> About this exercise
A verbatim transcript of the lines below, starting at the first and ending with the one that holds "Home (38, 151)", is what should be produced.

> Task input
==============================

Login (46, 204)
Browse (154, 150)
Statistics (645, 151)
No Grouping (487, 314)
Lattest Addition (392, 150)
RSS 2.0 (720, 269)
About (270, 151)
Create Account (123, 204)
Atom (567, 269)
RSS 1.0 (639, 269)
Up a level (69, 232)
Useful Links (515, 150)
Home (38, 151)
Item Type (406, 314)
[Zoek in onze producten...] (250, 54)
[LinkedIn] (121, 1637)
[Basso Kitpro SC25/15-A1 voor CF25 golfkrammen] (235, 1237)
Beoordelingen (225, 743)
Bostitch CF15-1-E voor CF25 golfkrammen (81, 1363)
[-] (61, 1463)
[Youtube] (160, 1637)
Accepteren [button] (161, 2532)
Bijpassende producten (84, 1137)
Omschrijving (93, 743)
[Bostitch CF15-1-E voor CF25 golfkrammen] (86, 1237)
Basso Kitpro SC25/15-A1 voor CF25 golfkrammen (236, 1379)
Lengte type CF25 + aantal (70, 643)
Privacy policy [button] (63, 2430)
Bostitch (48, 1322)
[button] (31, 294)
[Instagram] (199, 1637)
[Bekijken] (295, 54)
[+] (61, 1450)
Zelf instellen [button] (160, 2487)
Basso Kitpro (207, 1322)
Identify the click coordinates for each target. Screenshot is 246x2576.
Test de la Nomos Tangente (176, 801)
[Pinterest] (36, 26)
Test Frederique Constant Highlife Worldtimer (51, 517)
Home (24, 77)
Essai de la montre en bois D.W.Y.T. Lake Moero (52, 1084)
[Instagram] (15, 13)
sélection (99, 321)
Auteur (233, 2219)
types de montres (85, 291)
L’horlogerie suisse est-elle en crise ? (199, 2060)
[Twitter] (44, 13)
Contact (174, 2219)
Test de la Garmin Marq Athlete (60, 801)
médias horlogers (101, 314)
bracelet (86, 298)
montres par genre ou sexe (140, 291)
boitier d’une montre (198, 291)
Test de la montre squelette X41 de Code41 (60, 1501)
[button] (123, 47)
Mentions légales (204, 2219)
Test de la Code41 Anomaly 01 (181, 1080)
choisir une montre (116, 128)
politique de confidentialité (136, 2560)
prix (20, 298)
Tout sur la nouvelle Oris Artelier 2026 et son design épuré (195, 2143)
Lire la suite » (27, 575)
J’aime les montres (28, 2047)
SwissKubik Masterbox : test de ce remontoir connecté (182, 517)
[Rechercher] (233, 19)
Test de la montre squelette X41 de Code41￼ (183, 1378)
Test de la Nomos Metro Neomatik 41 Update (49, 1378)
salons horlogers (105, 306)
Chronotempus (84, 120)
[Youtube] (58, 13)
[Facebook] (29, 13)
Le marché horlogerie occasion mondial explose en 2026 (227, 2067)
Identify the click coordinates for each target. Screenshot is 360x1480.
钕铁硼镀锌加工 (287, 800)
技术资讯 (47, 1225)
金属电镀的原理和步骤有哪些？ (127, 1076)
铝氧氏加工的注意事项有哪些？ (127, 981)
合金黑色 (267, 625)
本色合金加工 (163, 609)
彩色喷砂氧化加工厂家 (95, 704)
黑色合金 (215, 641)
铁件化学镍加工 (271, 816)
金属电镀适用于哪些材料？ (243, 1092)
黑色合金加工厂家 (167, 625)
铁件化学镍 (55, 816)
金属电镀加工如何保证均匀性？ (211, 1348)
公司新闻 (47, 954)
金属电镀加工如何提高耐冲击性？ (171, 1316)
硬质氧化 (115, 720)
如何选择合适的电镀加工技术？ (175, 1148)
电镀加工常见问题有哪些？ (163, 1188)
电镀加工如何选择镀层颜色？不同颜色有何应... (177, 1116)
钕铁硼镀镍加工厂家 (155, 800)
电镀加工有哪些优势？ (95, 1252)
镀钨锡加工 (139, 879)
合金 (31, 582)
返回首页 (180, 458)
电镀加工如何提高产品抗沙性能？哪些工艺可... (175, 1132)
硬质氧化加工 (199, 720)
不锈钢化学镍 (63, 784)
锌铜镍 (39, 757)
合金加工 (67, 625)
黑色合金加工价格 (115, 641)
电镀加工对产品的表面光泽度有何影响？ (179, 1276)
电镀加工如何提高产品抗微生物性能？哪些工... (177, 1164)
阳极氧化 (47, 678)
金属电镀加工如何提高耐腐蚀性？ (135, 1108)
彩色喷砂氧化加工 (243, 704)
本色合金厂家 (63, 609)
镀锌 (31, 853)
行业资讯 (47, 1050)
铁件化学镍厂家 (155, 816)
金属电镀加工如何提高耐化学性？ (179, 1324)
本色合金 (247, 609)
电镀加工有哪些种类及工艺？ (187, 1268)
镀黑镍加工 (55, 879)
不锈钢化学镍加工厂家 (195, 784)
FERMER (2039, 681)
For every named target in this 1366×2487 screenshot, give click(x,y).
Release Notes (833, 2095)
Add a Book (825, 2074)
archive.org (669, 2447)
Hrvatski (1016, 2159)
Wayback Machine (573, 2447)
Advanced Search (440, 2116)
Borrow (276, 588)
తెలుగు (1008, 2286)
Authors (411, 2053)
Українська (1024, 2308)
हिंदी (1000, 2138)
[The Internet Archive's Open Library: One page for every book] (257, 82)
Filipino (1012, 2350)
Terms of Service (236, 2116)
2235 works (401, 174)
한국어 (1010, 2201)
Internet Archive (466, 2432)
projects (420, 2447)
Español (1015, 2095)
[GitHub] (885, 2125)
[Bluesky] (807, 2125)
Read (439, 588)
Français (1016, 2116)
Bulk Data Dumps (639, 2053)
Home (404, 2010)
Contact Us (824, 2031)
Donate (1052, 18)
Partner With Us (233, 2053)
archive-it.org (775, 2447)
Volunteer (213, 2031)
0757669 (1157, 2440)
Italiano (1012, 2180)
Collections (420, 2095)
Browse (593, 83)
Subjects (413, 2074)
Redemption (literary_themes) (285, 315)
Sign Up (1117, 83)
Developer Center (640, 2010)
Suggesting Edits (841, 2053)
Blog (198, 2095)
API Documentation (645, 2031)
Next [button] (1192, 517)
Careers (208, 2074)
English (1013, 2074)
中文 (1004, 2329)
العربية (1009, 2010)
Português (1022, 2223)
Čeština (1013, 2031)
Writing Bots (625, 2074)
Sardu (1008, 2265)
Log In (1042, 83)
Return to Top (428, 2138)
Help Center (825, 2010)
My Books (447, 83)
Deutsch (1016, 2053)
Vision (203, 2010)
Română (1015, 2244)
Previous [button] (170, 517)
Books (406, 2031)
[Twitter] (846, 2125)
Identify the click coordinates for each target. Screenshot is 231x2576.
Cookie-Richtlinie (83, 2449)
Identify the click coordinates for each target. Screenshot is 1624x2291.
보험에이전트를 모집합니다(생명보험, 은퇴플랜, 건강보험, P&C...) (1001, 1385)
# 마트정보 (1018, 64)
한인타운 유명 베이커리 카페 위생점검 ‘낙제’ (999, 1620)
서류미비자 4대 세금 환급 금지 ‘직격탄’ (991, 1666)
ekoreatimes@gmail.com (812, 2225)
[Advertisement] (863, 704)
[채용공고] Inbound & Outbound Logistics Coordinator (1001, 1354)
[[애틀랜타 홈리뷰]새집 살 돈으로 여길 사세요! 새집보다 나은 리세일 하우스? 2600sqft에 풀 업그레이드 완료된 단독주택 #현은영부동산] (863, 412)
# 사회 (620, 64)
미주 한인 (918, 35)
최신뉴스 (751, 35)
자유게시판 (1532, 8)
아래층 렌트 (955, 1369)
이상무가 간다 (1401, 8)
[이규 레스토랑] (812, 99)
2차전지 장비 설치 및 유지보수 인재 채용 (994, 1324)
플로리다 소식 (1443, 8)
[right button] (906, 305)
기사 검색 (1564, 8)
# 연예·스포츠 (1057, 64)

==============================

> Final answer
Login (46, 204)
Browse (154, 150)
Statistics (645, 151)
No Grouping (487, 314)
Lattest Addition (392, 150)
RSS 2.0 (720, 269)
About (270, 151)
Create Account (123, 204)
Atom (567, 269)
RSS 1.0 (639, 269)
Up a level (69, 232)
Useful Links (515, 150)
Home (38, 151)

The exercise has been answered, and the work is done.